BEGIN Recorded information

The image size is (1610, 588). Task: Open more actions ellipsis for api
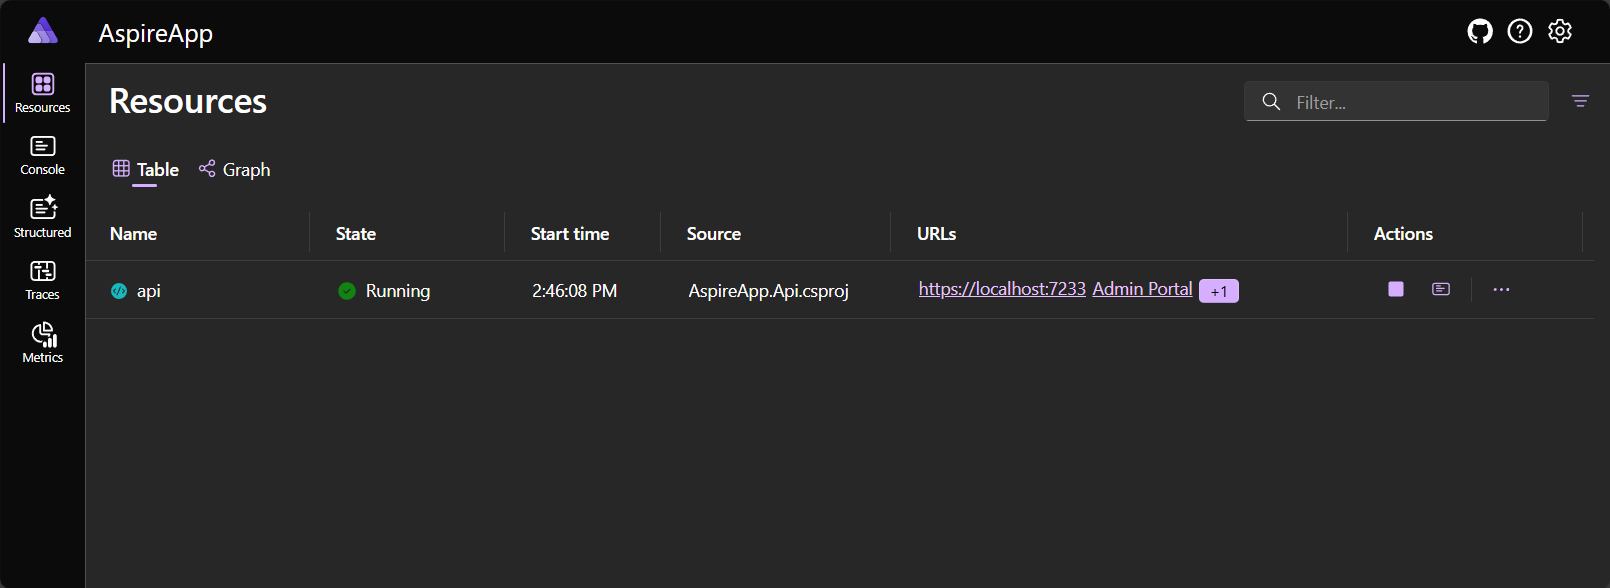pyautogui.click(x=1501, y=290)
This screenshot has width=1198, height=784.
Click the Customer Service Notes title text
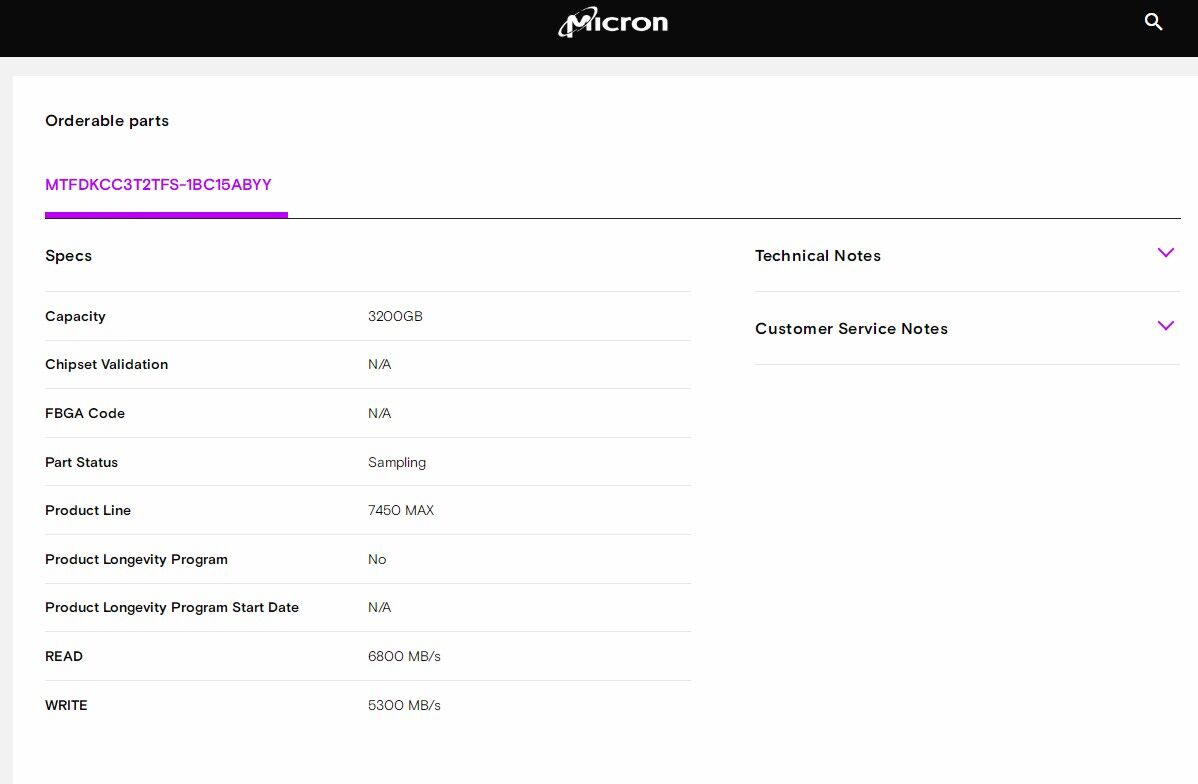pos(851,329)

END Recorded information

● **Aim of the task**: Instructions for the listing above: set down every entry exactly and drop any image.

● **Result of the task**:
The image size is (1610, 588). Task: Open more actions ellipsis for api
pyautogui.click(x=1501, y=290)
This screenshot has width=1198, height=784.
Click the Customer Service Notes title text
pos(851,329)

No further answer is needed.